▸ **Directive**
Please count the lines in the data below that contain the word "slot". Reply with the number alone.

▸ **Information provided**

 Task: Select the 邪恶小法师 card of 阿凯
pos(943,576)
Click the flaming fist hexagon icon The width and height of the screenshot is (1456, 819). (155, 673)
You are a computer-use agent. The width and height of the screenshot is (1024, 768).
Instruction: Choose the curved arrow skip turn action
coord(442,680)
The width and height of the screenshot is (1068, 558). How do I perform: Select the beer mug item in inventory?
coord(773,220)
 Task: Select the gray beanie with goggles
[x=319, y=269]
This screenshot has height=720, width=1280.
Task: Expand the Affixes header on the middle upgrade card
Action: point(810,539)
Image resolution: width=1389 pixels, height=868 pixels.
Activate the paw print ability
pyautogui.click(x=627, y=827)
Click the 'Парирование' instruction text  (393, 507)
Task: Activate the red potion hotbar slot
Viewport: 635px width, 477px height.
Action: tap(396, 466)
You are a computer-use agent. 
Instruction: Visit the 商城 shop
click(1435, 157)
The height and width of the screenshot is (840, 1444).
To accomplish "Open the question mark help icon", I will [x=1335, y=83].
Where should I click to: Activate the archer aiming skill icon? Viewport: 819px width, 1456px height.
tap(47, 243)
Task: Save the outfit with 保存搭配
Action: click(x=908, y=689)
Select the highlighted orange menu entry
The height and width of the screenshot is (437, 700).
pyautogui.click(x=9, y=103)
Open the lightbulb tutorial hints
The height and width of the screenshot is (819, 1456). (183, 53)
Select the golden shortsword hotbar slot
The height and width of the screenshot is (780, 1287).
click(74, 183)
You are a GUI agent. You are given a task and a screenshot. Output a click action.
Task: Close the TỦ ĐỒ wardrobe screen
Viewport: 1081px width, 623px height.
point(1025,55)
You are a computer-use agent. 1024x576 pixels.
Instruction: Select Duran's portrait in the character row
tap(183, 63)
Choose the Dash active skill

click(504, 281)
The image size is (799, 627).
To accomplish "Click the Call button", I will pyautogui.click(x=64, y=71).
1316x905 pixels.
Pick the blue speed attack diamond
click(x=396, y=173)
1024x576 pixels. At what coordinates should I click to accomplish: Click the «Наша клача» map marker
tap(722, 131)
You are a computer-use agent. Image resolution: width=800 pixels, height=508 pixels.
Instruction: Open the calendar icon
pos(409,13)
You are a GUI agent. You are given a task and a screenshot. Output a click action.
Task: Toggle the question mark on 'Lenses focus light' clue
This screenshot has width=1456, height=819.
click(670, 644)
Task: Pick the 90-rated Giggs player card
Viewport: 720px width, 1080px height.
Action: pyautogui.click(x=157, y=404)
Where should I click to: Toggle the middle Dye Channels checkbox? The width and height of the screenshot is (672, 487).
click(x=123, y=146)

▸ **Expected answer**
2